What is being asked: Copy only the lines from the one containing "Screen dimensions: 800x505" through the final line of the records below, exactly as written, with no pictures.

Provided records:
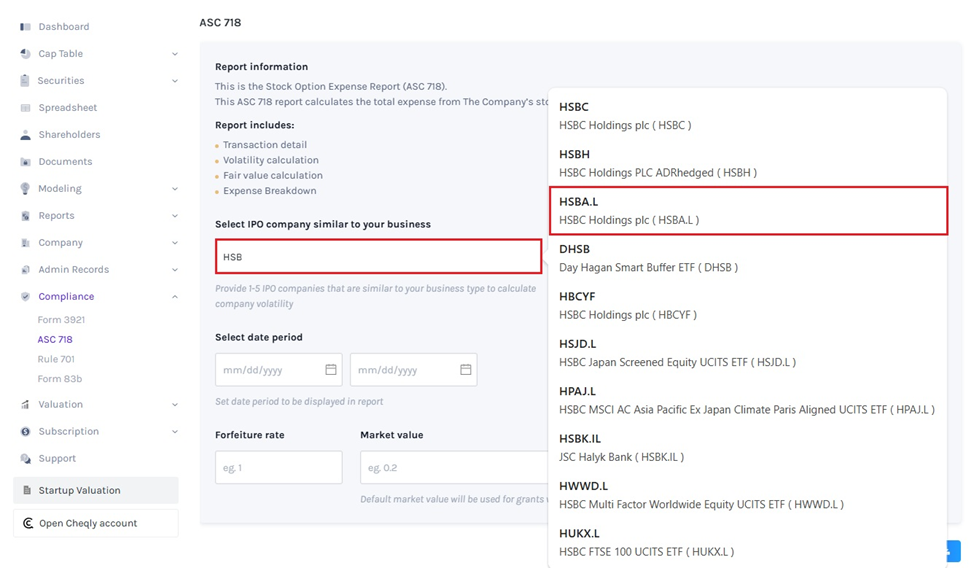This screenshot has height=568, width=974.
Task: Expand the Valuation menu chevron
Action: 175,405
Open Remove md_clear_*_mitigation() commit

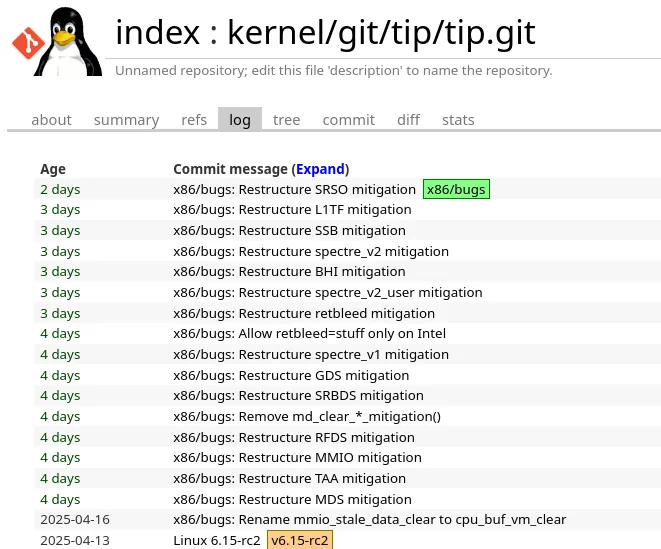pyautogui.click(x=307, y=416)
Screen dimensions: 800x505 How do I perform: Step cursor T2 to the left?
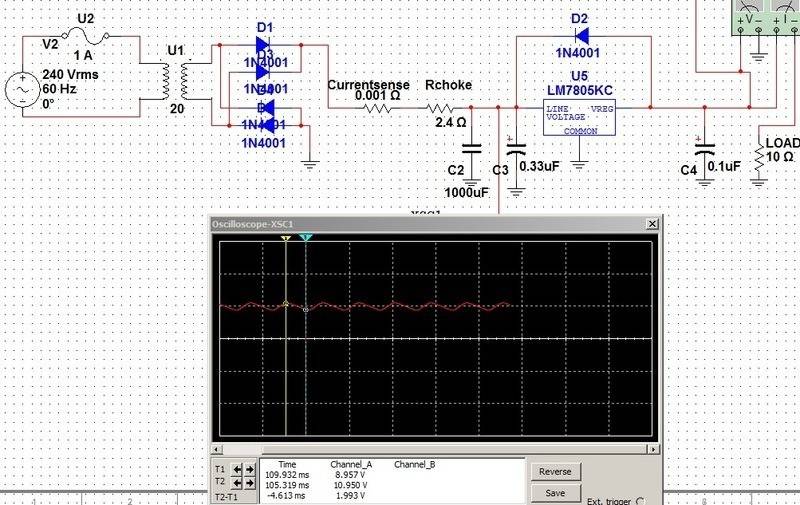(235, 481)
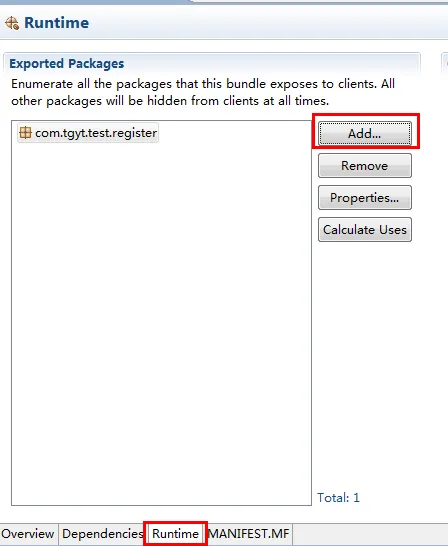The width and height of the screenshot is (448, 546).
Task: Click the Enumerate all the packages description text
Action: pos(203,92)
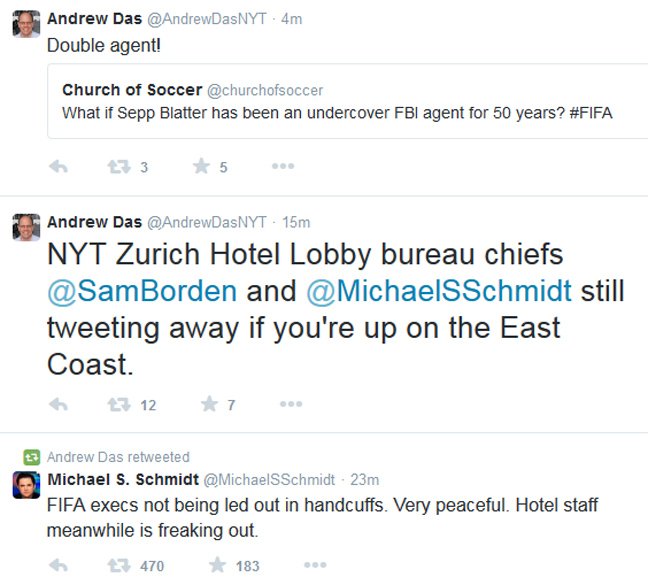Open more options on Zurich Hotel tweet

point(291,404)
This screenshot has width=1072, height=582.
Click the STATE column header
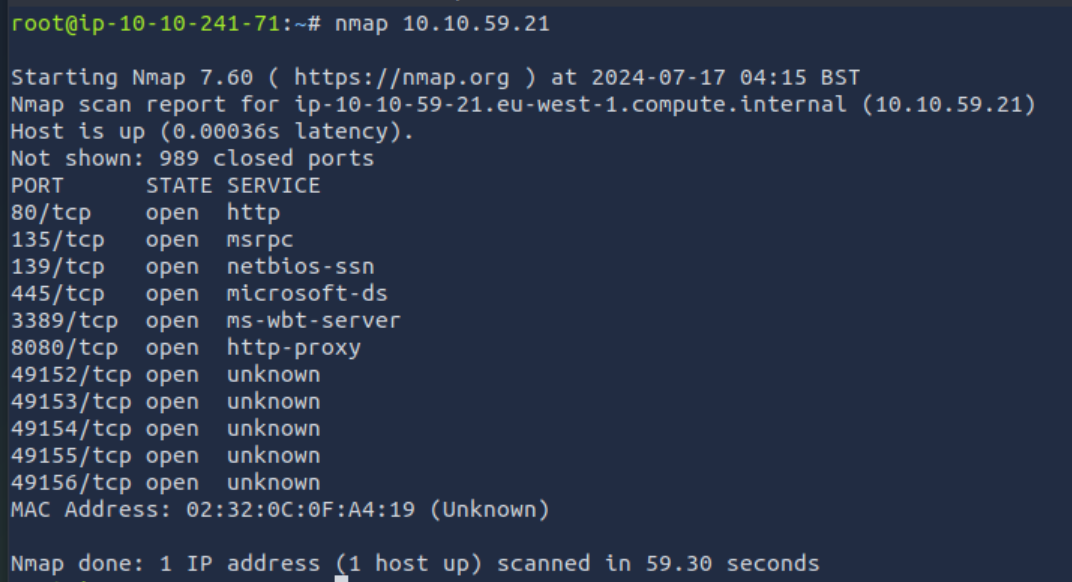pos(178,186)
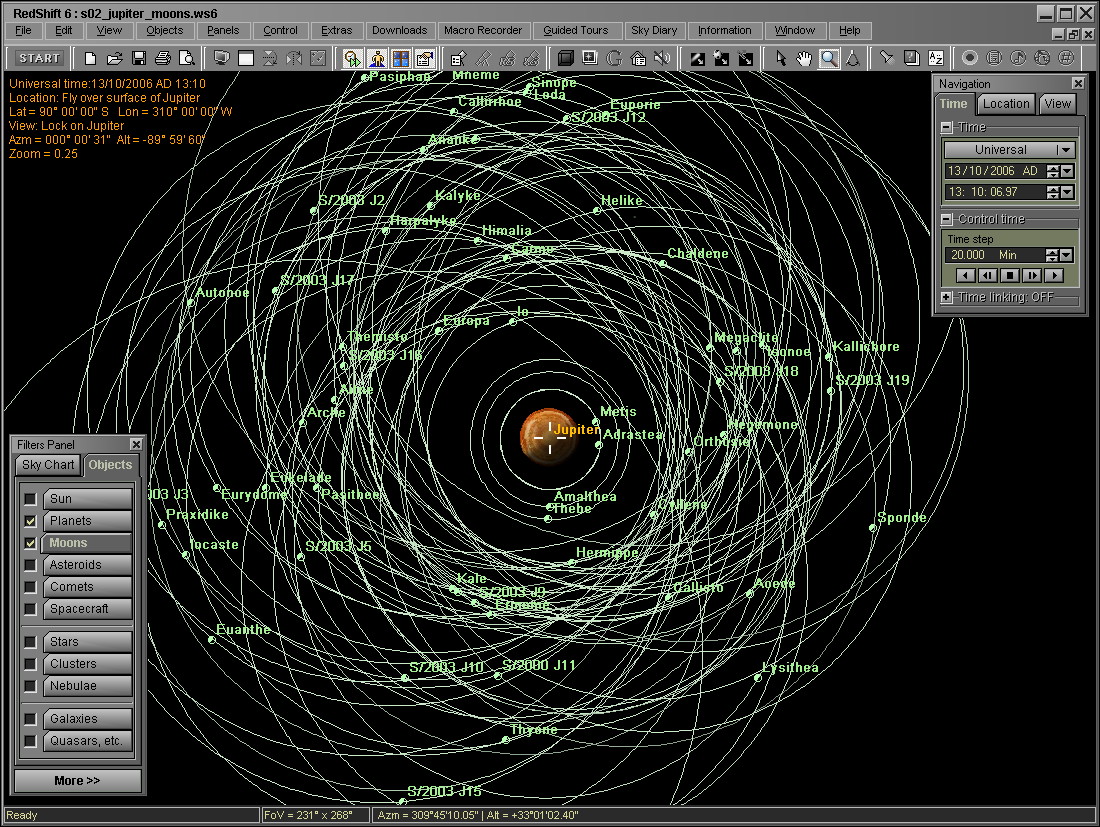Click the START button
Viewport: 1100px width, 827px height.
click(40, 59)
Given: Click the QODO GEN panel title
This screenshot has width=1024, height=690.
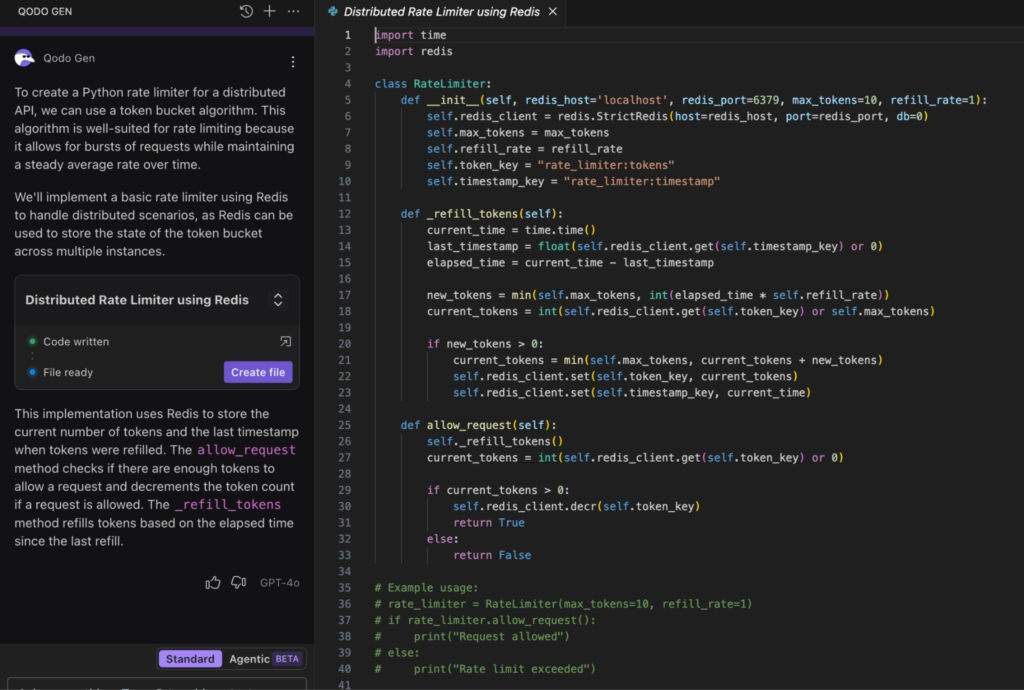Looking at the screenshot, I should (x=43, y=11).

Response box:
Screen dimensions: 800x505 How do I perform: Step cursor T2 to the left?
(235, 481)
The width and height of the screenshot is (448, 546).
Task: Click the Enumerate all the packages description text
Action: pos(203,92)
Open more options on Zurich Hotel tweet

point(291,404)
This screenshot has width=1072, height=582.
Click the STATE column header
pos(178,186)
Click the START button
Viewport: 1100px width, 827px height.
click(40, 59)
Given: Click the QODO GEN panel title
This screenshot has width=1024, height=690.
Looking at the screenshot, I should (x=43, y=11).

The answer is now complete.